I recently made a discovery about this recipe that I wanted to share.
I really like the chocolatey flavor and moist texture of this cake, but I have noticed that it seems to yield a large amount. The first time I made this recipe was in a 9×13 pan, and the cake was so deep that it took a while to bake. Since then, I have always split the batter up into more than just two 9-inch rounds.
I have also noticed that this recipe seems to have a lot of odd amounts — 1 1/4 cups of cocoa, 2 eggs plus an egg yolk, 1/2 cup plus 2 tablespoons of oil. I experimented with multiplying the recipe quantities by different fractions, and when I multiplied it by 4/5, voila! almost all the quantities became nice round numbers!
1 cup cocoa
2 cups flour
2 cups sugar
2 teaspoons baking soda
1 teaspoon baking powder
1 teaspoon salt
2 large eggs
1 cup warm water
1 cup buttermilk
1/2 cup vegetable oil
1 1/4 teaspoons vanilla (the calculated amount was 1.2 teaspoons, so I thought 1.25 would be fine)
Using this scaled-down version of the recipe, I baked the cake in a 9×13 pan, and it turned out great! The round numbers made it really easy to make, and the quantity of batter seemed just right for a 9×13 pan. I bet it would be the right amount for two round cake pans too, although I haven’t tried that myself yet.

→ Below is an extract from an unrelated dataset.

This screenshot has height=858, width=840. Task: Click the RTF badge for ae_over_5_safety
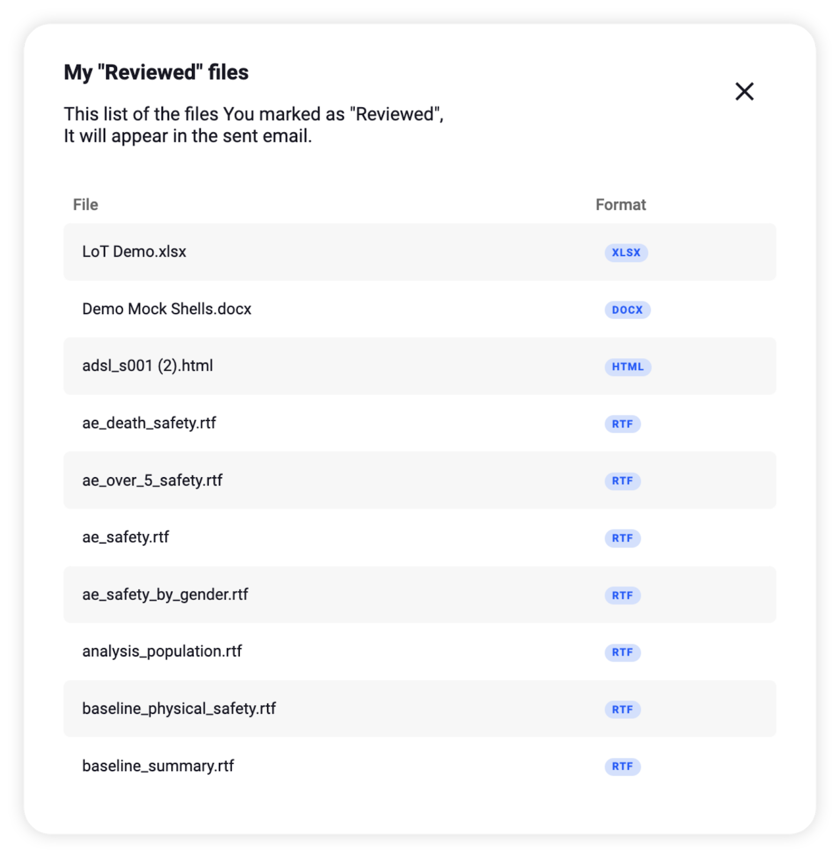622,481
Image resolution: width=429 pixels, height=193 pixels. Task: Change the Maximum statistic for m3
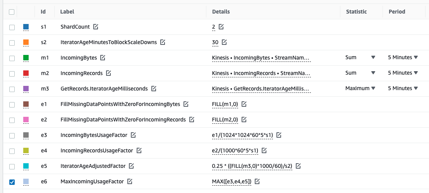pyautogui.click(x=360, y=88)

I’m guessing that I stumbled across the original recipe, and for whatever reason someone (Mel? Martha Stewart? I don’t know) expanded that recipe to get the version Mel posted. But if you want a cake that’s easier to make and easier to bake with the same great flavor, just use the 4/5 version of the recipe.
Worked perfectly, I used 2-9″ round pans. Thanks for doing the math!!
Thanks so much for the measurement conversion!
I used your measurements & baked mine in a 9×13 glass pan and it took 55 minutes. It turned out great 🙂
Anna, thank you so much for this! It really is less fussy and the cake was SO good. I had 8″ pans and I baked the cakes about 33 minutes (if I recall correctly).
Anna, thanks for the conversion! Fit my 9X13 pan perfectly. I just wanted to note that I baked mine in a glass pan at 350 for about 35 min and it is overbaked- bummer! I should have watched it closer but I thought it would take longer in the larger pan. Still looks and smells delicious!
Hi Anna
Thank you for simplifying this recipe. I just made it your substation way and I just put it in the oven @350 in a light aluminum foil 9×13 pan. Can you please help me and let me know how long to bake it? Thank you.
This cake and frosting were simply delicious! Perfect! Thank you.
I made this for my husband’s birthday, everybody love it with the frosting posted herein, thank you for sharing your recipes =)
Made today for my son’s first birthday–did one 9 inch cake pan and the rest cupcakes because I only have one cake pan that size, and it is perfect! Read lots of comments about the middle falling, but didn’t have that problem at all! It looks gorgeous!
Love this! And I love the way the chocolate cake tastes! I’m wanting to make a layered cake for a birthday and thought about just using this cake part recipe and maybe making triple the amount. Is there any reason I shouldn’t expect it to taste just as amazing?
Hi! I’m excited to try this! Is this cake dense enough to stack several layers of it? Or do you think it’s too moist? Thanks!
Yes, it’s definitely stackable!
Truly a heavenly cake!! People at work died when they ate this!! So many people were asking for the recipe!
Just made this today, I only had 8 inch pans and so I used 3, came out perfectly! I cooked for about 23 minutes. Thanks Mel!